◆ Job: Count the lines in the entries below that contain the word "icon", and reply with that number only.

◆ Records for this task:
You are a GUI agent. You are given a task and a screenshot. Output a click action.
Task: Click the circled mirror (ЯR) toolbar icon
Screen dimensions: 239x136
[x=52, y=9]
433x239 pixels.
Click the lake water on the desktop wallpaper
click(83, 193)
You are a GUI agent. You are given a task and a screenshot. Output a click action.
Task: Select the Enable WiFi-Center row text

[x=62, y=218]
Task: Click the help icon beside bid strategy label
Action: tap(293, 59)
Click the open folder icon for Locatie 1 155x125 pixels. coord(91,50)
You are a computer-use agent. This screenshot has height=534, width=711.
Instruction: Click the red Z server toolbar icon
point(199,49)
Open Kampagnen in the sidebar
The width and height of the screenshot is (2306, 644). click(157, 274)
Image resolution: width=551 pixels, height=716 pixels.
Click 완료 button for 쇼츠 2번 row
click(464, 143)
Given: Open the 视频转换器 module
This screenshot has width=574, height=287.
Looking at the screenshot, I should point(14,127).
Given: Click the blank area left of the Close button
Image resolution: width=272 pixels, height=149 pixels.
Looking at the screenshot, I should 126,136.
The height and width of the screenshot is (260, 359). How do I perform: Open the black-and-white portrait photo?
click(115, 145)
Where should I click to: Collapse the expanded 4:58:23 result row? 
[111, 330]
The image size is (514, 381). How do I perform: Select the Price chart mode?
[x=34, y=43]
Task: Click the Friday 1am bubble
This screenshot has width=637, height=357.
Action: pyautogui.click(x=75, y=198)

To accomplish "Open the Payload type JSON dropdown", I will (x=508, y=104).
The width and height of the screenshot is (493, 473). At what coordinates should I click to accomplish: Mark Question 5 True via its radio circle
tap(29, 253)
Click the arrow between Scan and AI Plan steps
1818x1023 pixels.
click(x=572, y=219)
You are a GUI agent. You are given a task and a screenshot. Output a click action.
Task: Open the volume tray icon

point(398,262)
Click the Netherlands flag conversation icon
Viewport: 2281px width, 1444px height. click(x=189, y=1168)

◆ Written solution: 6